Thursday 25 December 2014

Moment of Truce

Several Christmas messages and articles this year have chosen to focus on the unofficial truce between British and German troops, where soldiers put down their weapons and played football instead,  sharing food, cigarettes and general festive cheer.
Despite being commonly over romanticised it's a heart warming story of people on the ground seeing a folly that those in positions of power do not.
It's fashionable now to criticise the generals for their incompetence and arrogance, but they were only truly dangerous because people were prepared to heed them.
When I reflect on this though, it becomes sad more than it is heart warming. It is an inherently sad proposition that we celebrate some of the world's most advanced countries temporarily suspending the mass slaughter of each other's youth during the season of goodwill in their shared religion. And it is sad that even with nobody to shoot at these young men were kept hundreds of miles from their homes and loved ones.

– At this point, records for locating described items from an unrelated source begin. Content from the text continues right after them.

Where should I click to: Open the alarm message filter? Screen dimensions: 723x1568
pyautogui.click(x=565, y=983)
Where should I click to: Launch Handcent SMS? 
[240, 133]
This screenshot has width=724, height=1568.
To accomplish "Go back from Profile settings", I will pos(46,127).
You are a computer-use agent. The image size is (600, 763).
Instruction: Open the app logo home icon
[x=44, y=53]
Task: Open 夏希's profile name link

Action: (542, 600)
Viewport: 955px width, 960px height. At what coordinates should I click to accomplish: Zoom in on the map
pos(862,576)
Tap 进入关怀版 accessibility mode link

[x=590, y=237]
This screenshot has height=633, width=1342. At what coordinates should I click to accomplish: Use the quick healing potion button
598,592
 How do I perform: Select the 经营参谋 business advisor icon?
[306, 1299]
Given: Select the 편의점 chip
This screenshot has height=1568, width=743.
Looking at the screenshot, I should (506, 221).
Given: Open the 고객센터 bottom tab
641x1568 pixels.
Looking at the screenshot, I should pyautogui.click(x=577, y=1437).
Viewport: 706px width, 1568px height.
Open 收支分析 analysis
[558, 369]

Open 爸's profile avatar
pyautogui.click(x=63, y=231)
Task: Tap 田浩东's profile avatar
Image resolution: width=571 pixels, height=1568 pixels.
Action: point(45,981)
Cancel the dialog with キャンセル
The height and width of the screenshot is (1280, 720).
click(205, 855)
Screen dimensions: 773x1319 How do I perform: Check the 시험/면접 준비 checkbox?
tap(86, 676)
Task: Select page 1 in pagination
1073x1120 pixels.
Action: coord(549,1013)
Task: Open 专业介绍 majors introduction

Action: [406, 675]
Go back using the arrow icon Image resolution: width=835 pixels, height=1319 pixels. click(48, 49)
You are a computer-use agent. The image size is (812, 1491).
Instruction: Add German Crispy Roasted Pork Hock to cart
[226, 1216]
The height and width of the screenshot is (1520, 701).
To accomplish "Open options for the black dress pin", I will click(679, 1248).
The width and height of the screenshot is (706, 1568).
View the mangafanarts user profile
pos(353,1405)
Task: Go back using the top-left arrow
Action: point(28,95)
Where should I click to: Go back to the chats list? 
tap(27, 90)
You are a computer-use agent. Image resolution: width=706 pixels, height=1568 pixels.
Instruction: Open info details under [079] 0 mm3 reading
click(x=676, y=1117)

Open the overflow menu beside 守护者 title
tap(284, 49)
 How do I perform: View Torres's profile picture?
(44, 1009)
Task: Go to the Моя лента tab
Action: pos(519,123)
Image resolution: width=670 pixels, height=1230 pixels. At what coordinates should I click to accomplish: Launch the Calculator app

Saddest of all however that after they had defied the authorities to meet and fraternise with each other, they returned to their respective sides, picked up their arms and resumed what was to become one of the most brutal and destructive conflicts in history which achieved nothing positive for any of the original protagonists.
They could so easily have returned to their homes and averted so much of this damage - the ruination of Germany that would eventually lead to the second world war, the hasty overthrow of the Russian monarchy which led directly to the horrors of the Soviet Union and the decline of France and Britain to the point that neither will able to effectively thwart the rise of fascism or contain Germany, even bound by sanctions and struggling economically as it was.
It's of course impossible to measure the impact any of these things or say with certainty that modern Europe would be a better place had World War 1 not happened, but it seems highly likely that it would be a much better place,  and that just a small step further through an already open door would have spared us this gruesome episode.